• ACTIVITY
Every line in the following data that has "link" counts toward the total; state that total alone.

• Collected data

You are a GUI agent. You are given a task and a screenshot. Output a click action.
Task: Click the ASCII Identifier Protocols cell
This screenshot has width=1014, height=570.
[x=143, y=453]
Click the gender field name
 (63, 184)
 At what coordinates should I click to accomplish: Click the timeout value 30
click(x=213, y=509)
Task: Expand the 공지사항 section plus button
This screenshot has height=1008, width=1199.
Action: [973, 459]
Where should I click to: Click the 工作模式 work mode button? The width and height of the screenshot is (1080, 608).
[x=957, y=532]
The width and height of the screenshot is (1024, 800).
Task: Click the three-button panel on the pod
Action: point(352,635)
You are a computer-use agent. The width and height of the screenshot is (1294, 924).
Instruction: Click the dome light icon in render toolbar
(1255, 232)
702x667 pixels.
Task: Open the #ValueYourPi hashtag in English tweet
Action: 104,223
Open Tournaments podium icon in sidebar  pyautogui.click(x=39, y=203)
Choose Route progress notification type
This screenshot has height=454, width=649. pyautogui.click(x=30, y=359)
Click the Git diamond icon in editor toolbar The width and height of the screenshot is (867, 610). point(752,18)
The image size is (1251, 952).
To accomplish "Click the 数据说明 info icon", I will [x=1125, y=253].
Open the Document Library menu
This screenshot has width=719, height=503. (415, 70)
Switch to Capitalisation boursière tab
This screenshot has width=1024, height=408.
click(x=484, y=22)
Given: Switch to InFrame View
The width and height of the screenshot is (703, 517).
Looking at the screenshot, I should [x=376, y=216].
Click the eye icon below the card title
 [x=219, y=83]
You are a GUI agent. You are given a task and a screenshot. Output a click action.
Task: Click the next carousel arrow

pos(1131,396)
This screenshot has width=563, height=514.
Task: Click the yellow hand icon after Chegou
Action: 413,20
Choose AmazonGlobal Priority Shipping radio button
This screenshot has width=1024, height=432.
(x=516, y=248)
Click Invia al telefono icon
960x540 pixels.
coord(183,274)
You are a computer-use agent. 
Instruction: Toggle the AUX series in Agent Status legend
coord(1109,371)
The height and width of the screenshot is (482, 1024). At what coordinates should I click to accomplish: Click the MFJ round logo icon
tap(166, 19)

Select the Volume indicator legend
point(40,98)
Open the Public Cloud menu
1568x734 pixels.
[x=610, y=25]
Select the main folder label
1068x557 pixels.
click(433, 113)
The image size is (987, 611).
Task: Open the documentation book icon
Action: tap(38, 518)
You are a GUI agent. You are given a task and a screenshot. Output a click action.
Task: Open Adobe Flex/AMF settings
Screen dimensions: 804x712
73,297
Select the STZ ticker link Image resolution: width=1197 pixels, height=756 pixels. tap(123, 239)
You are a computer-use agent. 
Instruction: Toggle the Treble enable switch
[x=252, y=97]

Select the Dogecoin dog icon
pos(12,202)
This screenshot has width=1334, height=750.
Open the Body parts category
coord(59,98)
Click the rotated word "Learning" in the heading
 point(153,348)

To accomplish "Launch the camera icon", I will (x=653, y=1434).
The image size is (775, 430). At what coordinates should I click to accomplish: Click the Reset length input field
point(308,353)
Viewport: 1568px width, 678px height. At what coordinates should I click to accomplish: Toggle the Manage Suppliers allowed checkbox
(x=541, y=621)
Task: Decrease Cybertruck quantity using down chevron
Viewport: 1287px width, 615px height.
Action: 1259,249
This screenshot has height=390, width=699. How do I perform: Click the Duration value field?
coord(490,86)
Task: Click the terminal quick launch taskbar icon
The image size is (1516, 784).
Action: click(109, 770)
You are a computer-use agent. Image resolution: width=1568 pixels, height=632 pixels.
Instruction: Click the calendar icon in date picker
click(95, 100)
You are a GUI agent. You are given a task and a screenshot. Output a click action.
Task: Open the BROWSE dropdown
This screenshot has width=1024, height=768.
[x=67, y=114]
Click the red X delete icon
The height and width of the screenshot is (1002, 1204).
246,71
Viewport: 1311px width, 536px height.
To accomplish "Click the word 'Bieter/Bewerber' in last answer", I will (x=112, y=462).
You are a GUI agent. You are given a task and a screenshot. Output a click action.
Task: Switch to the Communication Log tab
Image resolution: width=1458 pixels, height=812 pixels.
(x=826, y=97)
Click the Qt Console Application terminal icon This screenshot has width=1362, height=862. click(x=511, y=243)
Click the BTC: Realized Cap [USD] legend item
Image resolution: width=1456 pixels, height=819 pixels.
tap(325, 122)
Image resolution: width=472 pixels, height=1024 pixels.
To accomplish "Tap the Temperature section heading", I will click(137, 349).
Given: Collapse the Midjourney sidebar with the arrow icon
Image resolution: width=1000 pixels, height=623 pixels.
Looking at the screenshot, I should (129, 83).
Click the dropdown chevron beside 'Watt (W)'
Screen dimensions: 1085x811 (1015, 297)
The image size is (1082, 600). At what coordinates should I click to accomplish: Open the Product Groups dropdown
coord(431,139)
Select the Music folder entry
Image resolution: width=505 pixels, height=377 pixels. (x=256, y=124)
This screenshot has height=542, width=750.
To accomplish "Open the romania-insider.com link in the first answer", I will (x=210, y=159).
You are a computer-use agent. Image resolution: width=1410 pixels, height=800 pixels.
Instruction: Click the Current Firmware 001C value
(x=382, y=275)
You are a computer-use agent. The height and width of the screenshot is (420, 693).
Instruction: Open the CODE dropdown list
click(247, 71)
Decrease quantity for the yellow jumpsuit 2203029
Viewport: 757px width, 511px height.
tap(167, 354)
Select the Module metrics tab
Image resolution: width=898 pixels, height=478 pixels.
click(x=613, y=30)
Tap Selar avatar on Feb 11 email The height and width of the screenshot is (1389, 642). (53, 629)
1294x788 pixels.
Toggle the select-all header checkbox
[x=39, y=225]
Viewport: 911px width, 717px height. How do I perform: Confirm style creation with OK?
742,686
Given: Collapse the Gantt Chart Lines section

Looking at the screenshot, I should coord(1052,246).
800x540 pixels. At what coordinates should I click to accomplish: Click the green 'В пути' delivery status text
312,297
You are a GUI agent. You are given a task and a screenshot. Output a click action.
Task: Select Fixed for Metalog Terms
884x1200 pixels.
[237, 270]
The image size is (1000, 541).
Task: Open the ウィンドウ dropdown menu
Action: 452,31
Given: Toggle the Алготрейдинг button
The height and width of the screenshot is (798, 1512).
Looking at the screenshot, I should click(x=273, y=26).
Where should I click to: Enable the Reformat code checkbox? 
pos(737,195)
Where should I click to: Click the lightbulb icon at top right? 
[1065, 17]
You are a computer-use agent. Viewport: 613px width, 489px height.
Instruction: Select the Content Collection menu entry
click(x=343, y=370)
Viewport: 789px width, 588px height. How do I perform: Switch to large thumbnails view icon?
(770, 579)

• YOUR RESPONSE
2